On 22 May 1993 Andrew was with his 6 year old son at the All Saints Recreational Ground Wimbledon. Andrew had decided to do what dads sometimes do – show his 6 year old how a BMX should be ridden. The recreational ground contained an area of rough ground, a mound, which was often used by the young bikers. If was on this mount that Andrew encountered a pothole. He was flung over the handlebars and landed on his neck. This caused his paralysis at C2/3.
The mound contained a well-worn path used by the bikers. Andrew had strayed from this path into a long grass bank. At the time of the accident Andrew was 31 years old and 6 ft tall. The BX bike was for use by a 6-8 year old. Cycling was prohibited in the recreation ground.
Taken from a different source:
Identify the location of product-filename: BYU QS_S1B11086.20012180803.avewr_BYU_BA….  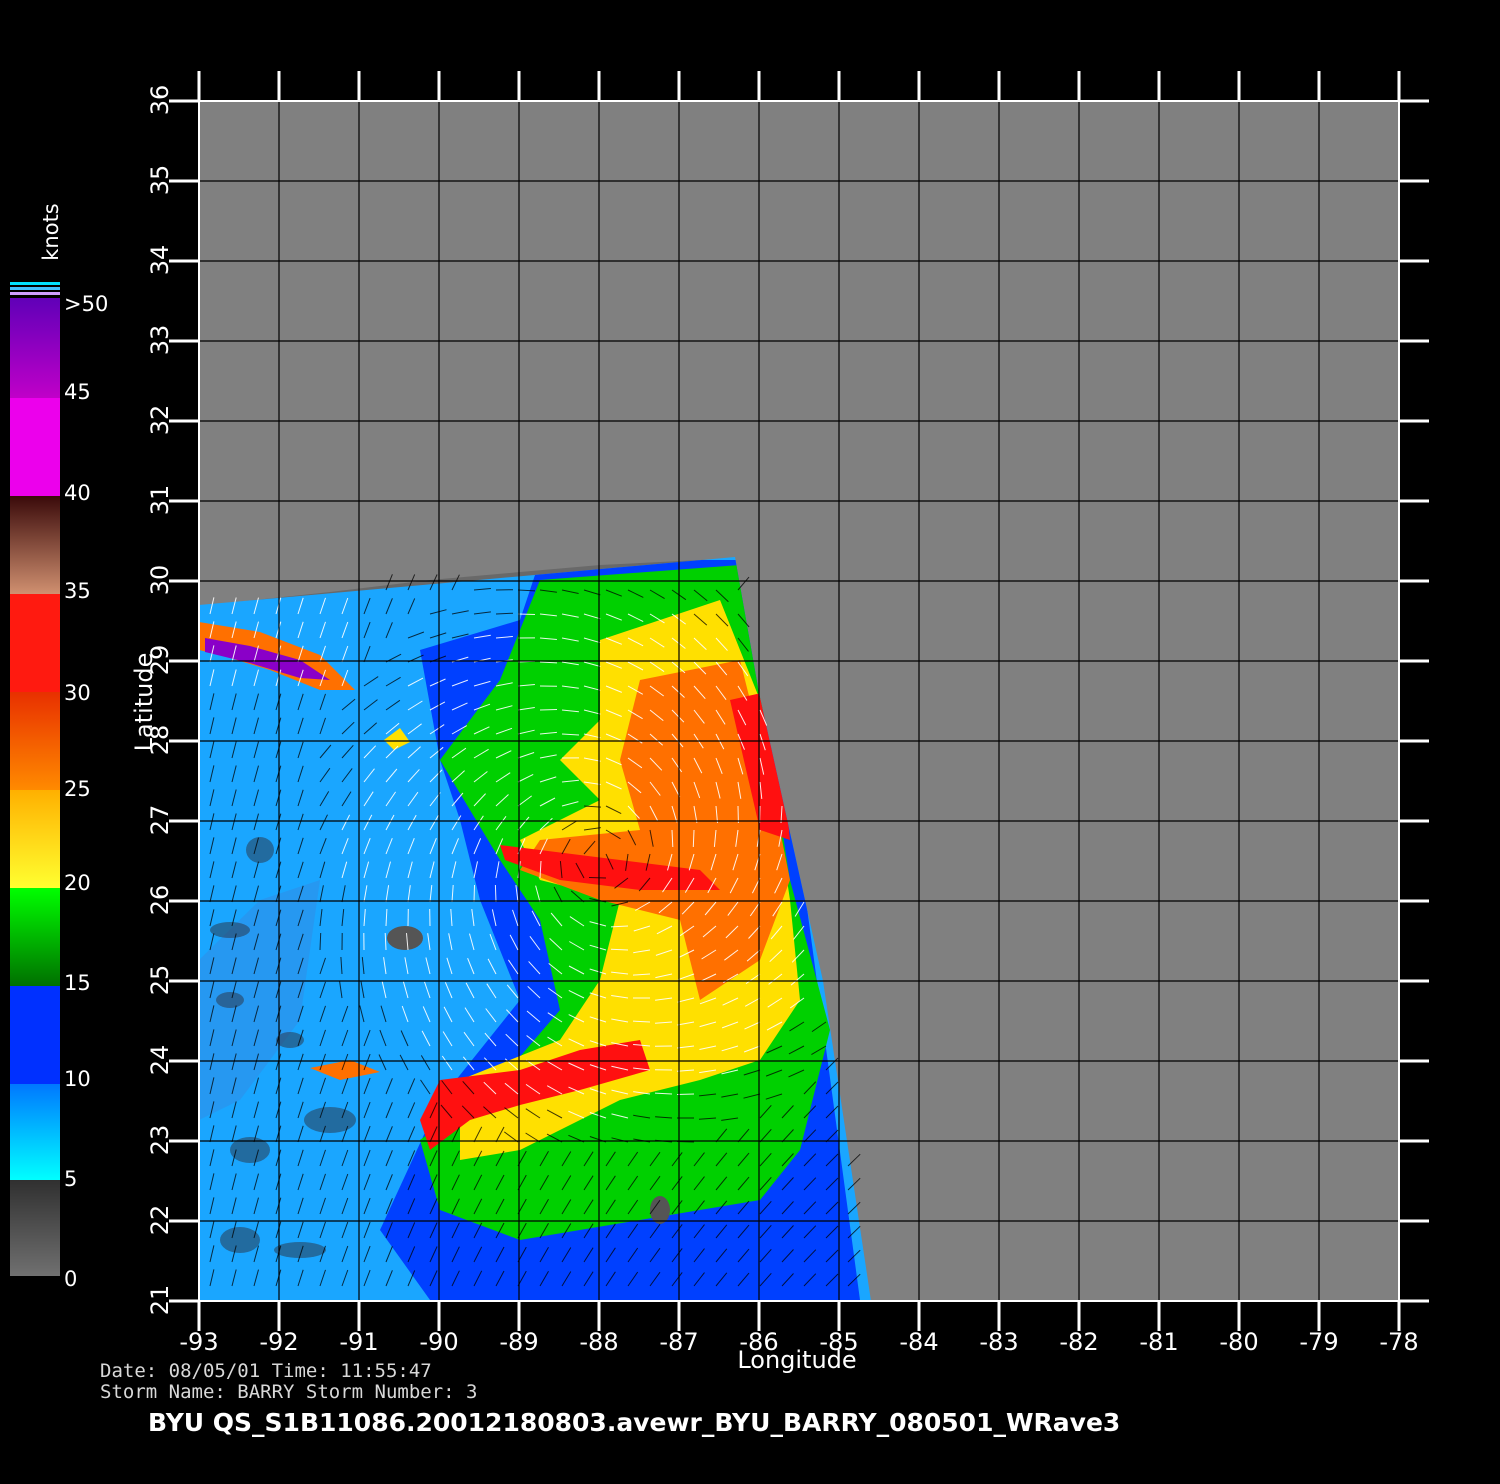
(634, 1422).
Andrew was represented by another firm of solicitors prior to instructing my firm in 1998. By the time we were instructed the mound, where Andrew had his accident, had been flattened and re-landscaped.
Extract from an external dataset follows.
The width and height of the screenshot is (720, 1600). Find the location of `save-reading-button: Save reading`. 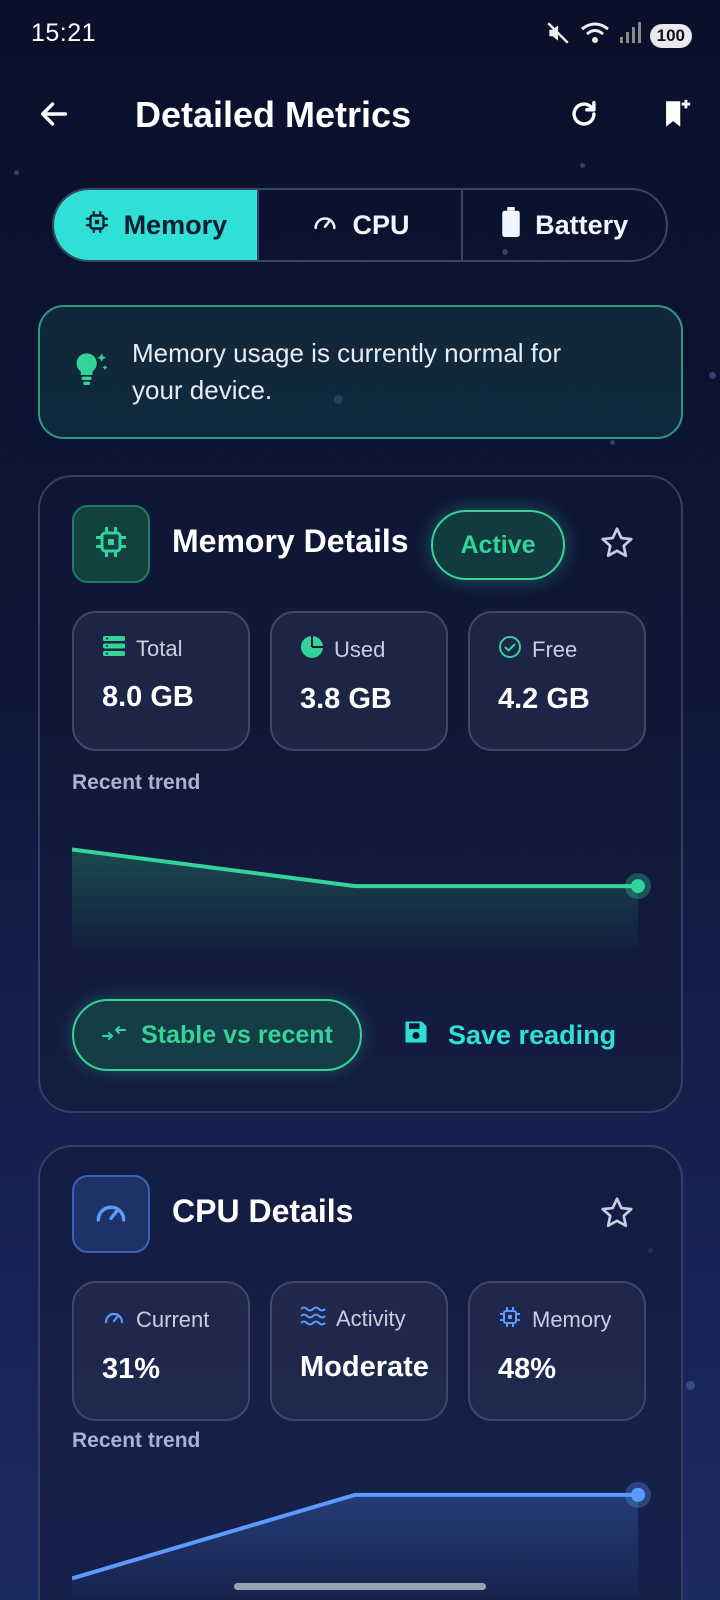

save-reading-button: Save reading is located at coordinates (509, 1035).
The case presented the classic problem of not being instructed soon enough after the accident. Witness statements from the Council employees and park users and documentation were vital. When gathered, the statements and documents revealed that the rough ground was in all probability the remains of an old site which contained playground equipment (possibly a fort) and that the holes or potholes once provided the foundations for the equipment. Documents from the Council revealed that the recreation ground was inspected on a regular basis but apparently no the mound itself. We were able to argue successfully that the inspection should have included the mound as it was used as an informal play area and had it been inspected the holes would have been discovered and steps would have been taken to make the area safe. Although bye-laws prohibited cycling in the park, the Council could not establish that notices were erected at the time of the accident and in any event it was known that cycling took place and the Council had taken no action to stop it. As in Simon´s case (Case Study 2) contributory negligence ie the extent to which Andrew contributed to the accident, was always going to be an issue if primary liability could be established.
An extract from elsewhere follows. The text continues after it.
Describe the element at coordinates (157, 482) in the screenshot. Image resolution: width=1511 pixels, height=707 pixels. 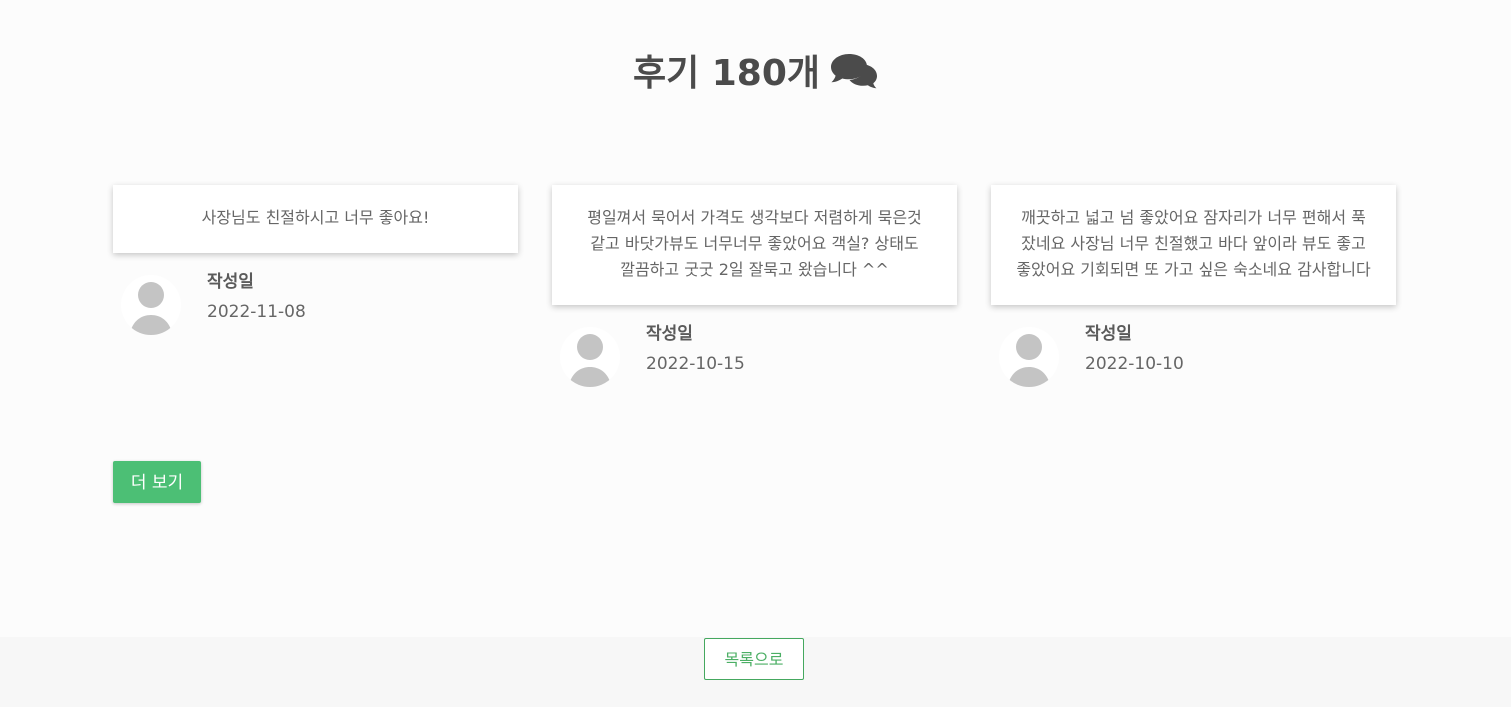
I see `more-button: 더 보기` at that location.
The case proceeded on a liability only basis. The trial on liability was set for March 1999. In the autumn of 1998, preliminary discussions with the Defendants took place. It was agreed that further discussion would await production of an engineer´s report and further documents from the Council. Discussions re-commenced in February 1999 and after intensive negotiations terms were compromised on the basis that primary liability be conceded subject to a finding of 50% contributory negligence by Andrew. The fact that Andrew was a 31 year old male, 6 ft tall, riding his son´s BMX bike in a children´s recreation area made this finding inevitable.
The amount of damages Andrew will be entitled to will be decided on 17 January 2000 or earlier by agreement of the parties. In excess of £3 million is currently being claimed on full liability. Prior to Stewarts being instructed, the Defendants had made an offer to settle this case on the basis of a without prejudice payment of £25,000.